• Data for review:
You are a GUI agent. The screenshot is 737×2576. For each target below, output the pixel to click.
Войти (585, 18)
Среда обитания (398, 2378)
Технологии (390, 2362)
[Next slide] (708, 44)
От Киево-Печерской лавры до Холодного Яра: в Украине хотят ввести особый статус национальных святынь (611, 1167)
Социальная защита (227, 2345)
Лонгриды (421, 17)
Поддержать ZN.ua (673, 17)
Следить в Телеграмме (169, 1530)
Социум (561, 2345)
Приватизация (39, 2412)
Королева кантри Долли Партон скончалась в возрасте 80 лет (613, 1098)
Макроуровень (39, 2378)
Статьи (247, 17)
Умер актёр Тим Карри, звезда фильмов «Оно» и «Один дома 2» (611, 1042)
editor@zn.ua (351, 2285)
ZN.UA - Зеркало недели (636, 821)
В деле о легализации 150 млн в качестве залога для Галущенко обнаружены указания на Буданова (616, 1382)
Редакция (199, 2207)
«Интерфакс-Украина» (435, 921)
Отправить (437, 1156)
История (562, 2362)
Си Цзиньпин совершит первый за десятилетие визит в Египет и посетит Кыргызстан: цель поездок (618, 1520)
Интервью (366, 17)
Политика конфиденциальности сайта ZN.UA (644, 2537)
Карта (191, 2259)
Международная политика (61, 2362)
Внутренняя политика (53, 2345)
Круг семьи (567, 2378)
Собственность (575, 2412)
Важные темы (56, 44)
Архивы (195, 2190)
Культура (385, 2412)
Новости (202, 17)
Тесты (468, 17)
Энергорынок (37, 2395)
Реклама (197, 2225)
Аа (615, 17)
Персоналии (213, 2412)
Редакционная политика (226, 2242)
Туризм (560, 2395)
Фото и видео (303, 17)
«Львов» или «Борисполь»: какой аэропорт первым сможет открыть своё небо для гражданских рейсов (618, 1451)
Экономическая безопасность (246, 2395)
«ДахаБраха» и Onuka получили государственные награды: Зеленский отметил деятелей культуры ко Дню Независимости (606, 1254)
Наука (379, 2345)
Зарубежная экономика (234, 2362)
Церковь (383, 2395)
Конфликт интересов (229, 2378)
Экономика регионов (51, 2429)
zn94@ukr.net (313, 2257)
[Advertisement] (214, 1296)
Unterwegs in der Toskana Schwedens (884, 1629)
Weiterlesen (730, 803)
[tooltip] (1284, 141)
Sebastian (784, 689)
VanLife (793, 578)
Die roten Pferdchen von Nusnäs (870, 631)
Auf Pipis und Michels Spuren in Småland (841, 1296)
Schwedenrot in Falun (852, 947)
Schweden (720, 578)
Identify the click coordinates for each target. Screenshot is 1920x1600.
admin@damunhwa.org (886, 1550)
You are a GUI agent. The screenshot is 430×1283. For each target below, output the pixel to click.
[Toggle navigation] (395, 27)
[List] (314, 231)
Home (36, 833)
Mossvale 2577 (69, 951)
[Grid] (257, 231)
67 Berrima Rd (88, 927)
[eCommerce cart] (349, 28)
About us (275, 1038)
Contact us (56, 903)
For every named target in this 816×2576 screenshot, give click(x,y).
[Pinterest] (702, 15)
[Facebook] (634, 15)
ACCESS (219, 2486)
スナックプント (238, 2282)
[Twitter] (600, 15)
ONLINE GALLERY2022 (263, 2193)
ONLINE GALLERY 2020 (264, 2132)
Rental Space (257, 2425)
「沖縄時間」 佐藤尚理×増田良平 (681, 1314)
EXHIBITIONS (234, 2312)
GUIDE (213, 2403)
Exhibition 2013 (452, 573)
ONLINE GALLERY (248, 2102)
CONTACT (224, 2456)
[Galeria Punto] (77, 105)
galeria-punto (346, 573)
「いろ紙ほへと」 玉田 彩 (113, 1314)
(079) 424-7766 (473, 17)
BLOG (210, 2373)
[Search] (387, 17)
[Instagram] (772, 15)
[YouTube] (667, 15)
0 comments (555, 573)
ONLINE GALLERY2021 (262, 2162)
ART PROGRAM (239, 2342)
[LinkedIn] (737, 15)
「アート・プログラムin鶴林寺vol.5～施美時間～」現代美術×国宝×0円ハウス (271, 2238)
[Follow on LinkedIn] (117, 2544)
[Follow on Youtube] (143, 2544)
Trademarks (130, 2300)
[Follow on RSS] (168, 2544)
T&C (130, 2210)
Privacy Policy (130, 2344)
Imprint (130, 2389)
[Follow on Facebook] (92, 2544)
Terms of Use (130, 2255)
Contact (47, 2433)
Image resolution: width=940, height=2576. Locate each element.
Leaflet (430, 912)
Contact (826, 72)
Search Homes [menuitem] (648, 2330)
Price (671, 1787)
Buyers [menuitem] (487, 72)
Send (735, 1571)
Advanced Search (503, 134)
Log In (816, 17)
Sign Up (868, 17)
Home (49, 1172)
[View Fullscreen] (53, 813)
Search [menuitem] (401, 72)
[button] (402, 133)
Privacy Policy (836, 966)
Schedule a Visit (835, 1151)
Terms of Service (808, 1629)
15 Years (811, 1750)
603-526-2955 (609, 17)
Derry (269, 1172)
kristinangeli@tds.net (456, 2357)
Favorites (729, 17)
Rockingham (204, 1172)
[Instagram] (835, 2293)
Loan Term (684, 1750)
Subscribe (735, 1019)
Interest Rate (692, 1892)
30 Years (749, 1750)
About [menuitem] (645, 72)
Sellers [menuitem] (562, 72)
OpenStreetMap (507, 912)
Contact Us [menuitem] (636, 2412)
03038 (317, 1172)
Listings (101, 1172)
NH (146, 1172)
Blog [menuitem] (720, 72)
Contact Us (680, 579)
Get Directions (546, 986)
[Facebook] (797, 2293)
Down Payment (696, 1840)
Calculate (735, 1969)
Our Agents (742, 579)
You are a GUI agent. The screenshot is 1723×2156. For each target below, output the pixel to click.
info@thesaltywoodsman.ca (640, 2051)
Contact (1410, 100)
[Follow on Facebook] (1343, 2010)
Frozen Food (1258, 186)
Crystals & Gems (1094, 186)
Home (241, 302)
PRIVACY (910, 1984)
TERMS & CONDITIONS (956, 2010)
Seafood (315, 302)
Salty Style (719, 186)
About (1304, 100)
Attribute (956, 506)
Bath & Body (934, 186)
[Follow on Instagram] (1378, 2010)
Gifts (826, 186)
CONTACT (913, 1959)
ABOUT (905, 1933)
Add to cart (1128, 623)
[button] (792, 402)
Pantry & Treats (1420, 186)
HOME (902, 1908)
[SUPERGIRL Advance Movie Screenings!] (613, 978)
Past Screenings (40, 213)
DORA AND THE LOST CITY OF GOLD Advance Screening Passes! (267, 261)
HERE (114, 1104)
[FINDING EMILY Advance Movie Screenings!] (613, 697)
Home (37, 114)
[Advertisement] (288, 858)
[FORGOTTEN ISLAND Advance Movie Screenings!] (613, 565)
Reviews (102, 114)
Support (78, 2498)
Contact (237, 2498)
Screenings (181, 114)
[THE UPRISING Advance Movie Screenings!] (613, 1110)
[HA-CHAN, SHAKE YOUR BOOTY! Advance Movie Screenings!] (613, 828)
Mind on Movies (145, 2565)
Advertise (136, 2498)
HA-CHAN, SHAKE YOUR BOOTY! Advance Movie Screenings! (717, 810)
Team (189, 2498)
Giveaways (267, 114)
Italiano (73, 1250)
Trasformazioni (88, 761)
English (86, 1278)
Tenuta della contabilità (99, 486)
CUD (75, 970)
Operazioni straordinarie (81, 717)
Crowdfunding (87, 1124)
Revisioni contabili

• Your instructions:
Above this task is a listing. Restate, word for word and with nothing added, the lines from the one with "(079) 424-7766 (473, 17)" through the one with "[Follow on RSS] (168, 2544)".

• Written response:
(079) 424-7766 (473, 17)
BLOG (210, 2373)
[Search] (387, 17)
[Instagram] (772, 15)
[YouTube] (667, 15)
0 comments (555, 573)
ONLINE GALLERY2021 (262, 2162)
ART PROGRAM (239, 2342)
[LinkedIn] (737, 15)
「アート・プログラムin鶴林寺vol.5～施美時間～」現代美術×国宝×0円ハウス (271, 2238)
[Follow on LinkedIn] (117, 2544)
[Follow on Youtube] (143, 2544)
Trademarks (130, 2300)
[Follow on RSS] (168, 2544)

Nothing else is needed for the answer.